The LED device 26 can be selected from commercial products of lamp-type package, plastic leaded chip carrier (PLCC) package, surface-mounted device (SMD) package, chip-on-board (COB) package, or any other type and package structures.

While the present invention has been described in conjunction with preferred embodiments thereof, it is evident that many alternatives, modifications and variations will be apparent to those skilled in the art. Accordingly, it is intended to embrace all such alternatives, modifications and variations that fall within the spirit and scope thereof as set forth in the appended claims.

Claims

1. An assembly method of a led lamp, comprising the steps of:

preparing a lamp base having a first electrode, a second electrode and a cavity;

soldering an electrically conductive wire to the first electrode;

filling the cavity with a thermally conductive electric insulator;

attaching a circuit board onto the thermally conductive electric insulator and soldering the circuit board to the second electrode and the electrically conductive wire; and

soldering an led device onto the circuit board.
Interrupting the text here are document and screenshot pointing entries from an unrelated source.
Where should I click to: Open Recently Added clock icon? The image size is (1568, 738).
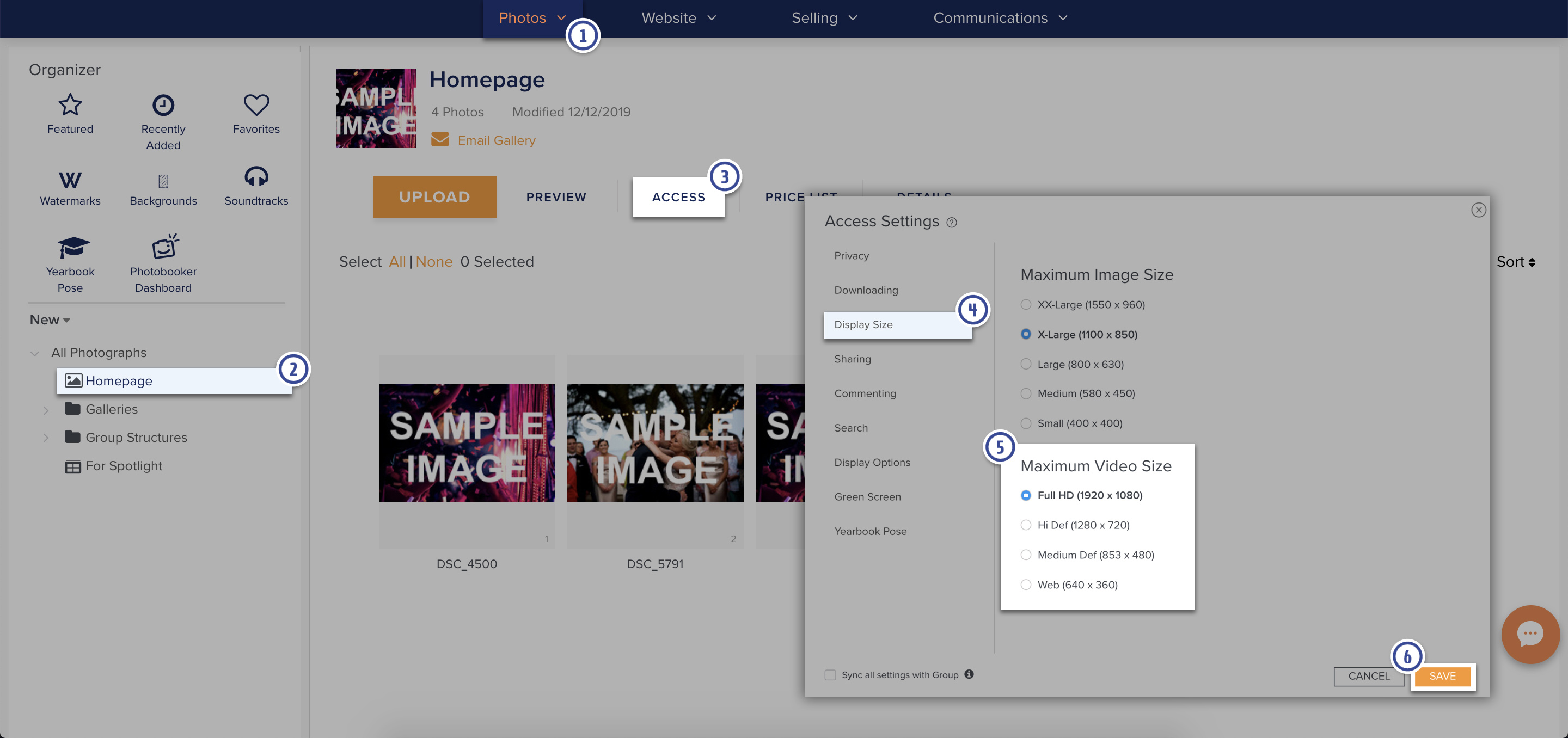pyautogui.click(x=163, y=105)
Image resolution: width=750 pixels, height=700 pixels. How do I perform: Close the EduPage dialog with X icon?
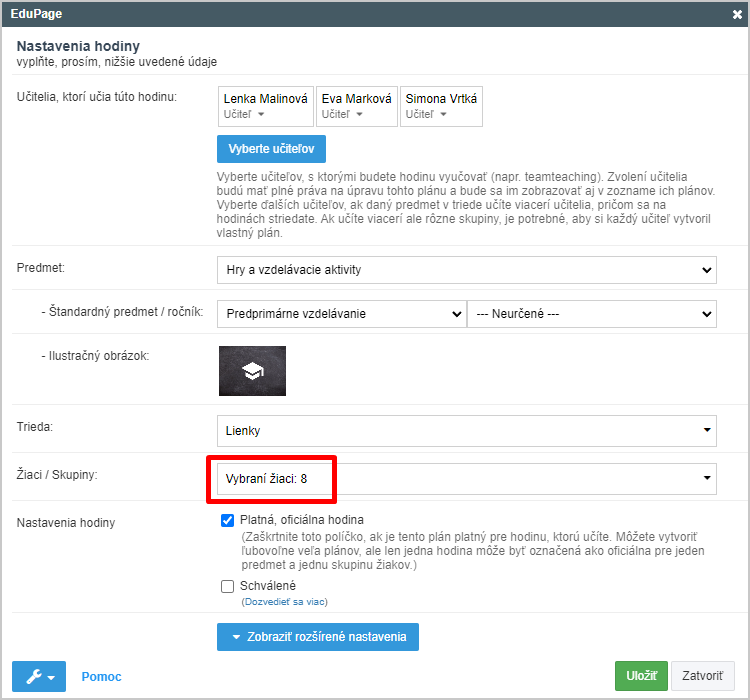[737, 14]

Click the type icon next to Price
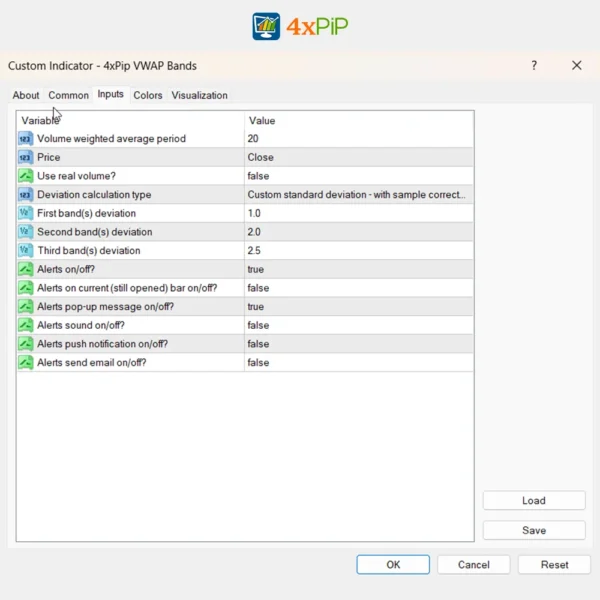pos(25,158)
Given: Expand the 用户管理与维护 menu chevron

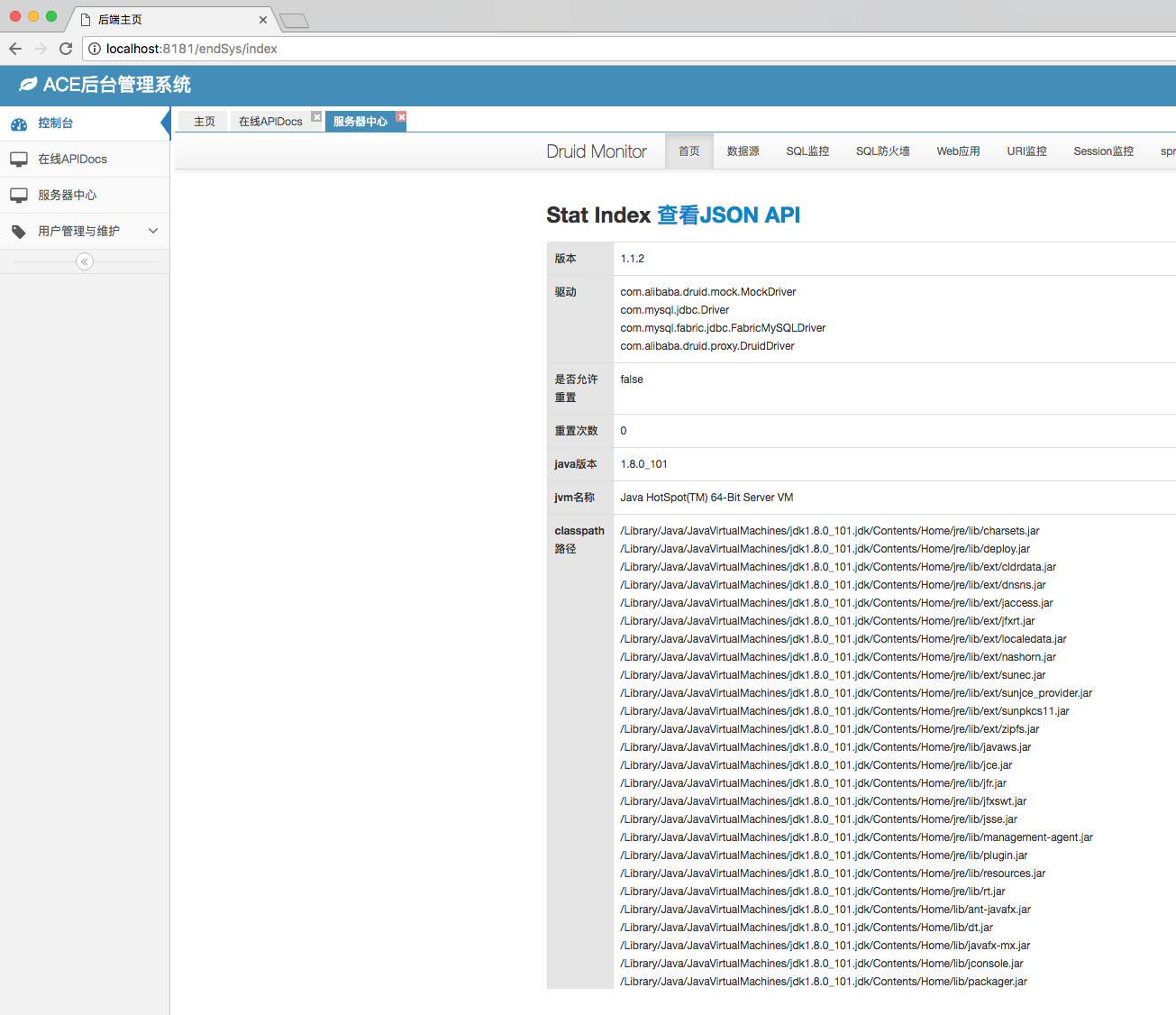Looking at the screenshot, I should click(x=153, y=231).
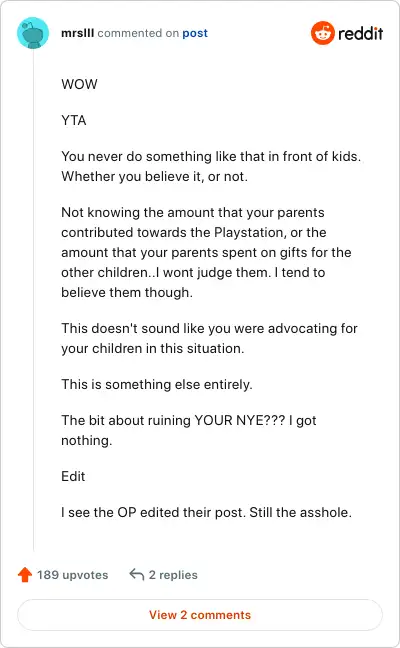Screen dimensions: 400x648
Task: Click the standalone "Edit" line
Action: coord(73,476)
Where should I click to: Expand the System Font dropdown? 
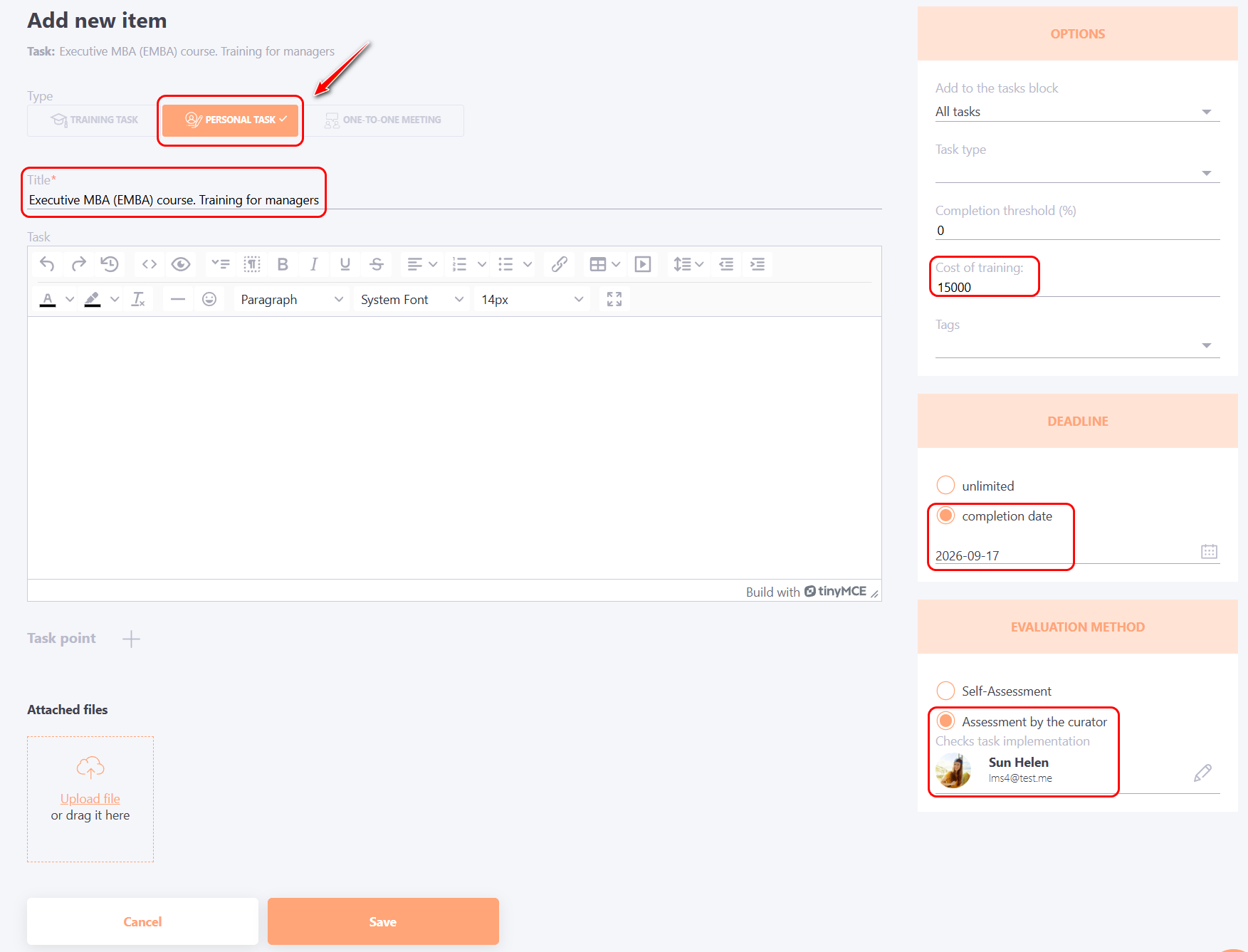[411, 300]
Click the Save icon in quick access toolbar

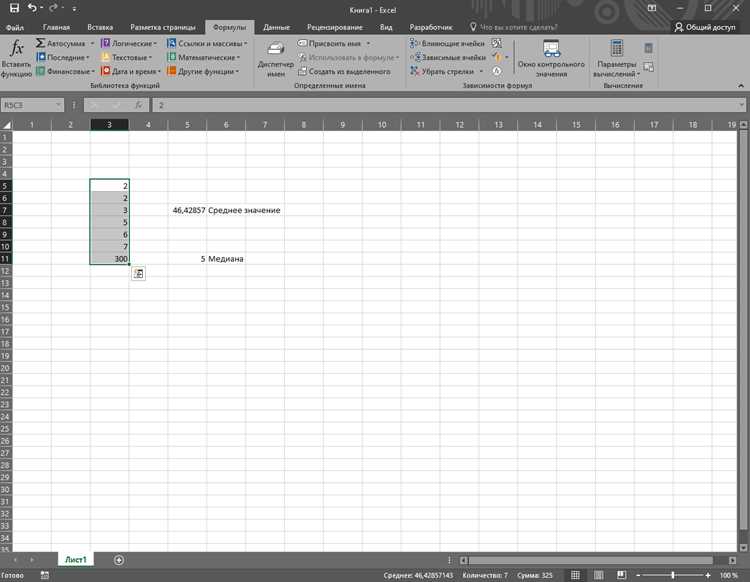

2. The assembly method of claim 1, further comprising the step of soldering a resistor onto the circuit board such that the resistor is connected in series to the led device between the first and second electrodes.

3. The assembly method of claim 1, further comprising the step of heating and thereby curing the thermally conductive electric insulator.

4. The assembly method of claim 1, wherein the circuit board is attached directly to the thermally conductive electric insulator.

5. The assembly method of claim 1, wherein the circuit board is soldered directly to the second electrode.